Selain IGO pada tingkatan regional maupun global, Non-Governmental
Organization (NGO) juga telah sejak lama muncul dan menaruh perhatian pada
penyelesaian konflik secara damai, disarmament, dan humanitarian
relief. Beberapa diantaranya ialah Stockholm International Peace,
Greenpeace, International Physicians for the Prevention of Nuclear War, Save
the Children Federation, Catholic Relief Services, CARE, dan masih banyak
lagi.
Dalam konteks ini ARF
memiliki relasi yang erat dengan integrasinya yaitu ASEAN dan PBB. Sehingga rezim yang berkaitan dengan kedua organisasi
internasional tersebut memiliki pengaruh atau relasi dengan eksistensi ARF.
Disini ARF memiliki peranan sebagai IGO pada tingkat regional dalam menangani
isu keamanan. Sehingga ARF sejalan
dengan PBB, sebagai organisasi global, yang menetapkan struktur global bagi
setiap international Governmental Organization (IGO) dalam menangani isu
keamanan. Declaration on Zone of Peace, Freedom, and Neutrality (ZOPFAN, 1971)

=====

[TUGAS ANDA]
• A. Jelaskan berdasarkan teks tentang ARF mengapa rezim yang berkaitan dengan ASEAN dan PBB berpengaruh terhadap eksistensi ARF.
• B. Dalam teks tentang ARF, bidang apa saja yang sejak lama menjadi perhatian NGO?
• C. Lanjutkan teks tentang ARF mulai dari bagian terakhir yang ditampilkan.

[DATA TERCATAT]
=====

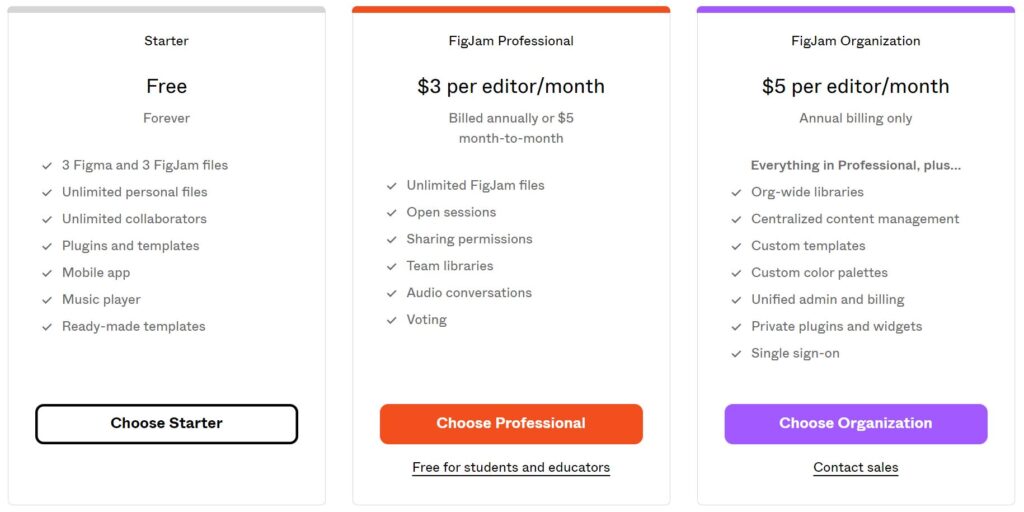Click the Choose Starter button
1024x512 pixels.
[167, 424]
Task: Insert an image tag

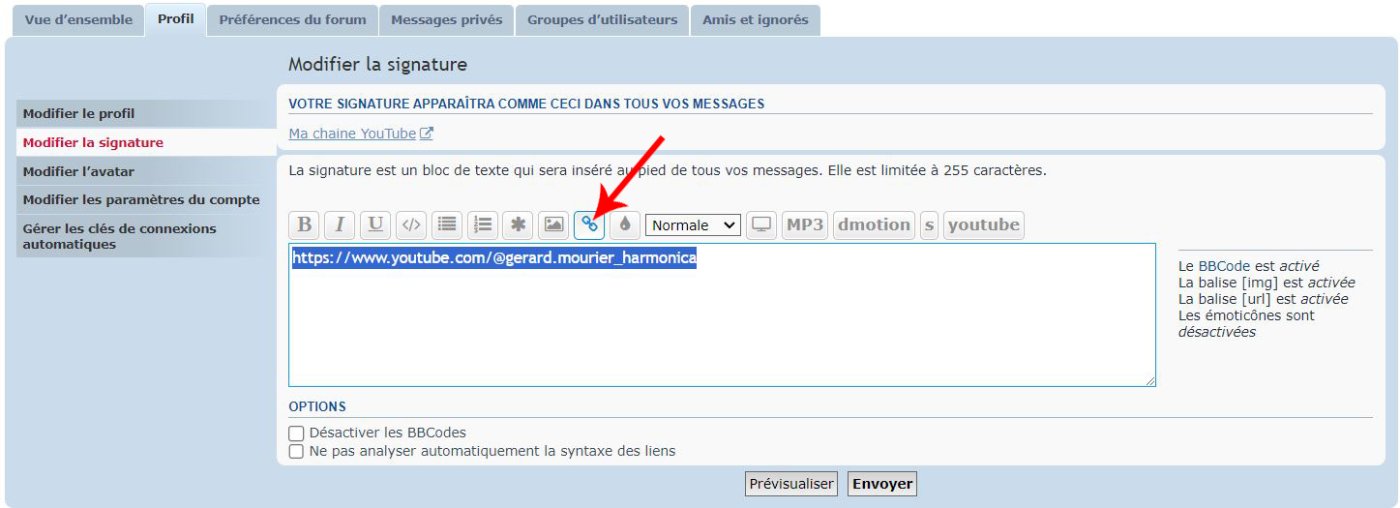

=====

[HASIL LATIHAN]
• A. ARF memiliki relasi yang erat dengan ASEAN dan PBB. Karena itu, rezim yang berkaitan dengan kedua organisasi internasional tersebut memiliki pengaruh atau relasi dengan eksistensi ARF.

• B. Penyelesaian konflik secara damai, disarmament, dan humanitarian relief.

• C.
di ASEAN juga mendorong peran ARF sebagai eksekutor dari keamanan dan
stabilitas ASEAN.
Keberadaan rezim
ekonomi di ASEAN yaitu AFTA juga tak lepas dari pengaruh aspek keamanan dan
politik. Logikanya bila stabilitas perpolitikan dan keamanan terpengaruh oleh
peristiwa pemboman yang terjadi 11 September 2001 yang dilakukan
oleh teroris maka mekanisme perekonomian pasti juga ikut labil dan tidak
kondusif. Untuk itu dibutuhkan relasi peranan rezim keamanan ARF dan sejenisnya
untuk mengembalikan kepercayaan investor dalam dan luar kawasan. ARF yang
dibentuk pada tahun 1994 sebagai forum yang membahas mengenai stabilitas
keamanan kawasan serta penyatuan pandangan bersama terhadap visi dan misi dari
ASEAN itu sendiri. Dimana dengan dibentuknya ARF, diharapkan ASEAN menjadi
komunitas yang sejati serta terlegitimasi di internasional dan menjadi lembaga
yang kuat yang dapat menjaga stabilitas keamanan regionalnya dan saling
menciptakan simbiosis mutualisme. Dalam Garofano (1999) disebutkan bahwa ARF
terbentuk dengan harapan dalam bentukan komunitas sejati, lembaga yang kuat,
dan yang terjadi hanya politik kekuasaan. Dalam hal ini dibentuknya ARF
dipandang oleh kaum konstruktivis sebagai sebuah forum yang keberadaannya jelas
menurut anggota-anggota yang terikat di dalamnya. Hal tersebut kemudian
menciptakan sebuah kemanan dalam kawasannya dan juga bentuk kerjasama yang
terjadi akan semakin kooperatif.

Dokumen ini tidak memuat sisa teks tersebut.